For instance, the Ontario Securities Commission has recently reported that businesses utilizing blockchain technology should take care to consider whether the transactions they are processing constitute securities under applicable Ontario legislation, even if they are not selling traditional corporate stock. If so, those organizations should ensure the necessary requirements are met. Similarly, in the United States, the Securities and Exchange Commission recently rejected the creation of a Bitcoin ETF (exchange-traded fund), citing its unregulated status as preventing it from being traded on the public exchange.
On a smaller scale, blockchain technology can also be used to implement and enforce so-called “smart contracts”, which can utilize the blockchain system to automate, verify, and timestamp the completion of contractual steps, potentially eliminating the need for intermediaries, such as escrow agents, to oversee and verify contractual agreements.

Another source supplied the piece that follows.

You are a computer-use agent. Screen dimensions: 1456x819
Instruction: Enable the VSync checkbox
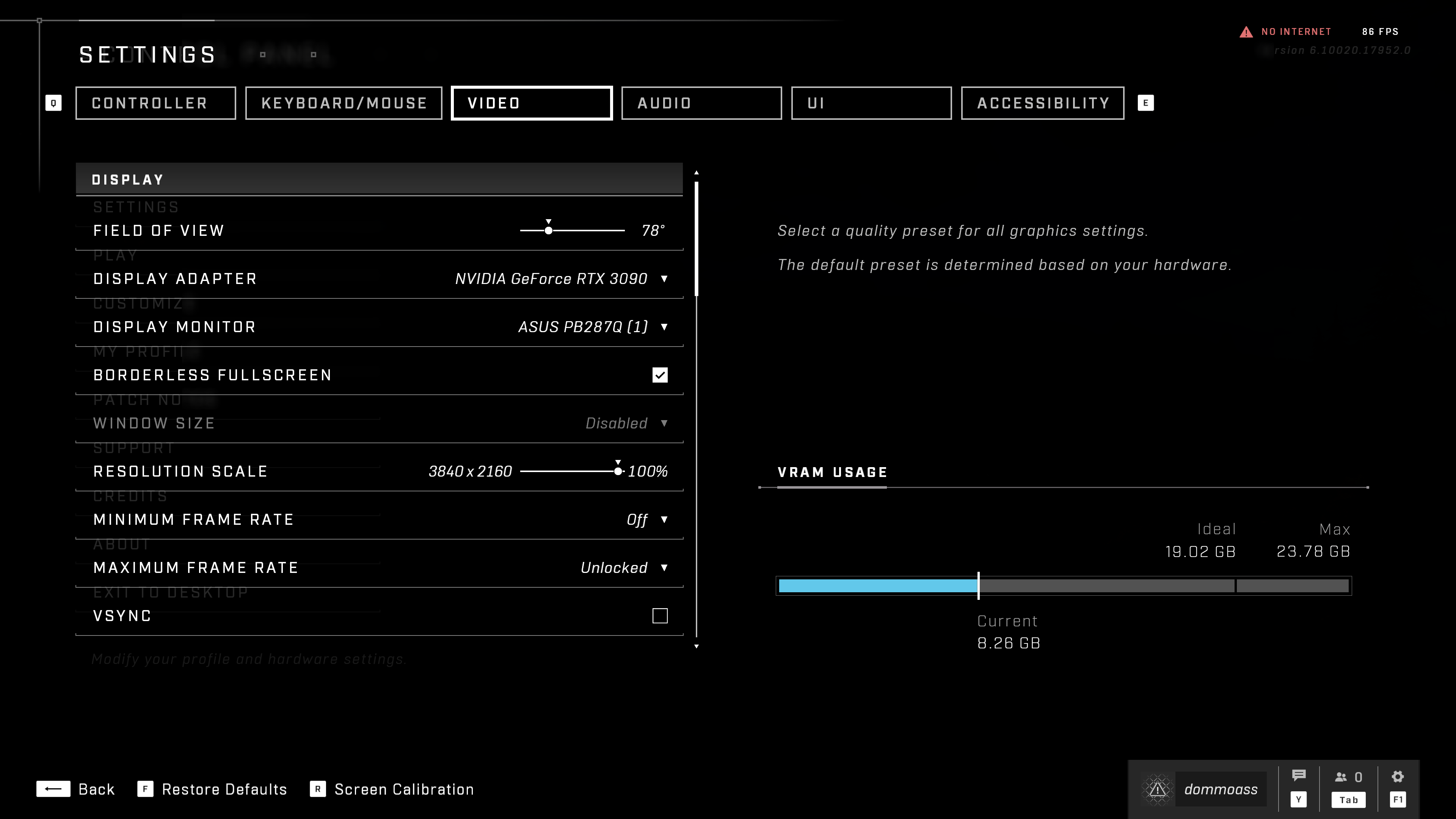point(660,615)
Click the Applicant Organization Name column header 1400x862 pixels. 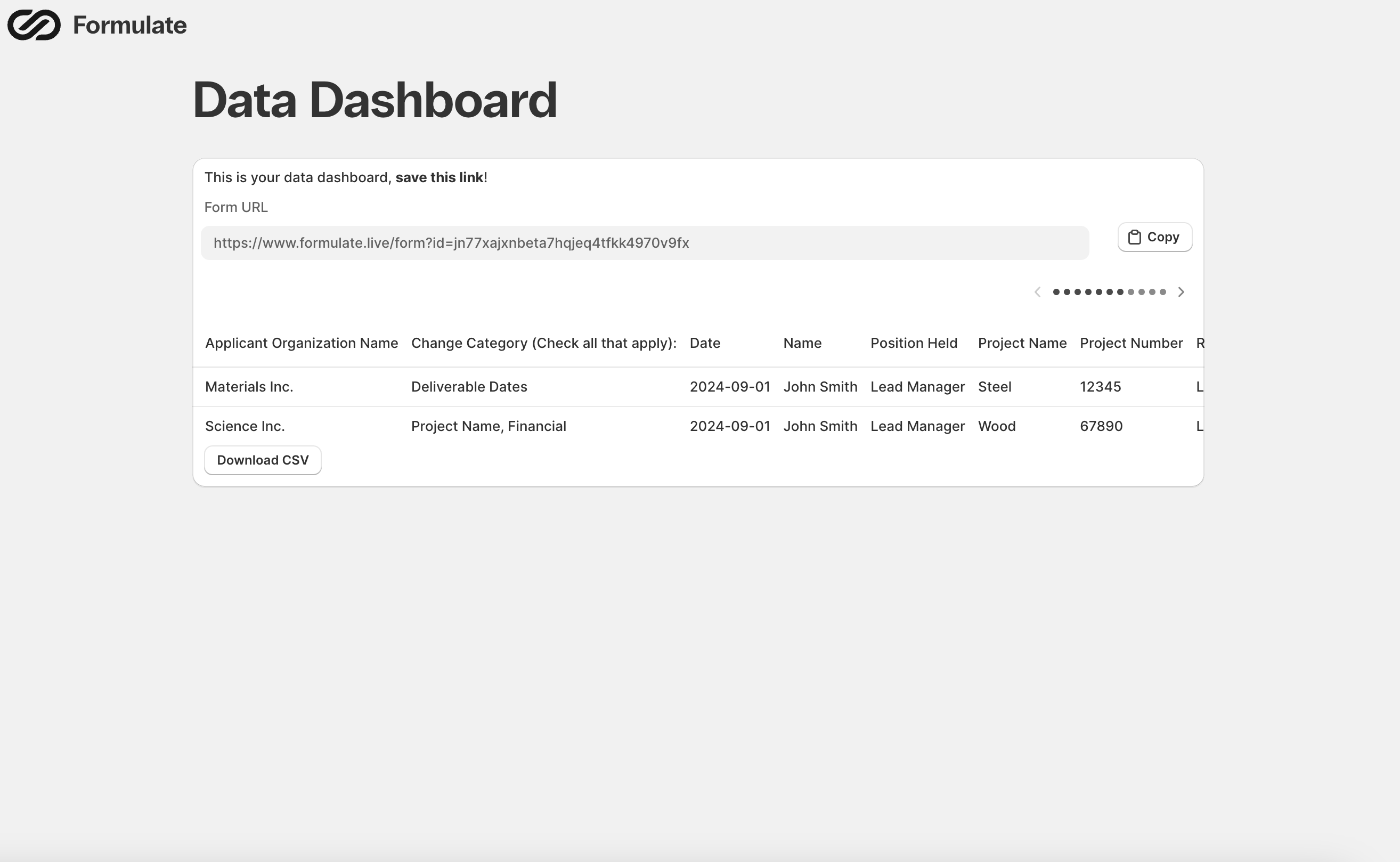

Blockchains are not without their drawbacks, however. For instance, the security of the blockchain is dependent on ensuring the identity of the parties submitting transactions to the ledger. While the identities of the parties are secured through encryption, should someone’s private key be publicly disclosed, then anyone else could use that key to authorize any transaction on their behalf. Additionally, legal questions arise regarding liability, jurisdiction, and applicable law to interpret and either enforce or rescind smart contracts, where the traditional notions of contractual formation and completion are not present. Furthermore, it is uncertain what role the courts would play in overseeing and enforcing a judicial determination on such a contract.
Blockchains represent a unique opportunity and an uncertain future in the creation and enforcement of contracts and other transactions. Whether you are looking to enter into a “smart contract”, utilize a blockchain system for managing transactions, or simply cut out intermediaries from your day-to-day operations, it is important that you seek legal advice to ensure your interests are protected and legal risks minimized.